NGF accelerates cutaneous wound healing by promoting the migration of dermal fibroblasts via the PI3K/Akt-Rac1-JNK and ERK pathways

Abstract

As a well-known neurotrophic factor, nerve growth factor (NGF) has also been extensively recognized for its acceleration of healing in cutaneous wounds in both animal models and randomized clinical trials. However, the underlying mechanisms accounting for the therapeutic effect of NGF on skin wounds are not fully understood. NGF treatment significantly accelerated the rate of wound healing by promoting wound reepithelialization, the formation of granulation tissue, and collagen production. To explore the possible mechanisms of this process, the expression levels of CD68, VEGF, PCNA, and TGF-β1 in wounds were detected by immunohistochemical staining. The levels of these proteins were all significantly raised in NGF-treated wounds compared to untreated controls. NGF also significantly promoted the migration, but not the proliferation, of dermal fibroblasts. NGF induced a remarkable increase in the activity of PI3K/Akt, JNK, ERK, and Rac1, and blockade with their specific inhibitors significantly impaired the NGF-induced migration. In conclusion, NGF significantly accelerated the healing of skin excisional wounds in rats and the fibroblast migration induced by NGF may contribute to this healing process. The activation of PI3K/Akt, Rac1, JNK, and ERK were all involved in the regulation of NGF-induced fibroblast migration.

Figure 1

Wound closure after NGF treatment in rat. (a) Representative photographs of skin full-thickness excisional wounds in rat treated topically every other day with saline control or 10, 20, or 40 μg/mL of NGF for 8, 10, 12, and 14 days after wounding. (b) The rate of wound healing after different concentrations of NGF treatment. *P < 0.05, compared to saline-treated control; ^# P < 0.05, compared to 40 μg/mL NGF group; n = 7.

Figure 2

Histological structure of wounded skin sections. (a) Hematoxylin and eosin stainingof wound healing at 14 days after wounding (×40). As compared with saline-treated control, epithelial crawling (the distance between two black arrows as indicated) in NGF-treated wounds advanced more rapidly, and more granulation tissue was found in the NGF-treated wound. (b) Masson's trichrome staining of the wounded skin sections with saline or NGF treatment for 3 and 21 days after wounding (×200). There is a mild increase of collagen content (green) in NGF-treated wound tissue compared with saline-treated controls at different times after wounding.

Figure 3

NGF administration increases the level of TGF-β1- and PCNA-positive cells in skin wounds.
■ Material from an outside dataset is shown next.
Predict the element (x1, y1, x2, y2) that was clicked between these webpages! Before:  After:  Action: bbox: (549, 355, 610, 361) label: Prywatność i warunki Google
Immunohistochemical staining for (a) TGF-β1 and (b) PCNA was performed at the indicated day after wounding (×200). (c) The optical density of TGF-β1 analyzed with Image J software. (d) The number of cells positive for PCNA staining. *P < 0.05, compared to control group.

Figure 4

The expression of CD68 and VEGF was increased following NGF treatment. Immunohistochemical staining for CD68 (a) and VEGF (b) was performed at the indicated day after wounding (×200). ((c) and (d)) The number of cells positive for CD68 or VEGF in wounds. *P < 0.05, compared to control group.

Figure 5

The effect of NGF on the proliferation and migration of human skin fibroblasts. (a) Cultured human dermal fibroblasts were incubated with different concentrations of NGF protein (0, 10, 100, and 1000 ng/mL) for 24 h, and cell proliferation was assessed by MTT assay. (b) Wound-healing assay of cultured human skin fibroblasts treated with saline or 100 ng/mL NGF for 24 h. (c) The migration rate of cultured fibroblasts after wounding is expressed as migration distance/time (μm/h). *P < 0.05, compared to control group.

Figure 6

The effect on human skin fibroblast migration of blocking JNK, ERK, or PI3K/Akt pathways with specific inhibitors. ((A1), (B1), and (C1)) The levels of Akt, JNK, and ERK activity were all enhanced after treatment with 100 ng/mL of NGF for 5, 15, or 30 min. ((A2), (B2), and (C2)) The activity of Akt, JNK, or ERK following 5 min of NGF treatment was abolished by the corresponding specific inhibitor: LY294002 (10 μM, LY is the abbreviation for LY294002), SP600125 (10 μM, SP is the abbreviation for SP600125), or PD98059 (10 μM, PD is the abbreviation for PD98059). ((A3), (A4), (B3), (B4), (C3), and (C4)) The NGF-induced migration of human skin fibroblasts induced by NG was significantly impaired after incubation with LY294002 (10 μM), SP600125 (10 μM), or PD98059 (10 μM). *P < 0.05, compared to the control group. ((D1) and (D2)) Active Rac1 was pulled down and then detected by Western blotting. *P < 0.05, compared to untreated control group.